>> START EXTRACTED RECORDS

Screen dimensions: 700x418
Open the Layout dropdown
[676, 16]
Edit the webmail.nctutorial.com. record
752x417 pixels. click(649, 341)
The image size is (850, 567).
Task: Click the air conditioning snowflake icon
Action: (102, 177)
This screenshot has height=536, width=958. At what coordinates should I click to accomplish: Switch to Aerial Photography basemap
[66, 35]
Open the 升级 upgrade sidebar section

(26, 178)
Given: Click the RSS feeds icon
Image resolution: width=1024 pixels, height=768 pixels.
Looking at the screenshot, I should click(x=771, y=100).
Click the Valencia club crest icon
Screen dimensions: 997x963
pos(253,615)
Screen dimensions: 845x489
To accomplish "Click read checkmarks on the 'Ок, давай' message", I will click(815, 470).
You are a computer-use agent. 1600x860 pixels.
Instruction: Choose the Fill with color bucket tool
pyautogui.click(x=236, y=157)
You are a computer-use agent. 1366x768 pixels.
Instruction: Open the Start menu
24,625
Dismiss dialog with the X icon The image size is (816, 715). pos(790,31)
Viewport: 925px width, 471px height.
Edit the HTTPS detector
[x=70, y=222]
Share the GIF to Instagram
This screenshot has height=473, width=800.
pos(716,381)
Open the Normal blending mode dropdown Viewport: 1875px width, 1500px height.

>> END EXTRACTED RECORDS

Rewrite the material as a JSON list of strings, one string per line with blank lines omitted, starting at the beginning of the material and continuing through the line containing "pos(253,615)".

**RESPONSE:**
[
  "Screen dimensions: 700x418",
  "Open the Layout dropdown",
  "[676, 16]",
  "Edit the webmail.nctutorial.com. record",
  "752x417 pixels. click(649, 341)",
  "The image size is (850, 567).",
  "Task: Click the air conditioning snowflake icon",
  "Action: (102, 177)",
  "This screenshot has height=536, width=958. At what coordinates should I click to accomplish: Switch to Aerial Photography basemap",
  "[66, 35]",
  "Open the 升级 upgrade sidebar section",
  "(26, 178)",
  "Given: Click the RSS feeds icon",
  "Image resolution: width=1024 pixels, height=768 pixels.",
  "Looking at the screenshot, I should click(x=771, y=100).",
  "Click the Valencia club crest icon",
  "Screen dimensions: 997x963",
  "pos(253,615)"
]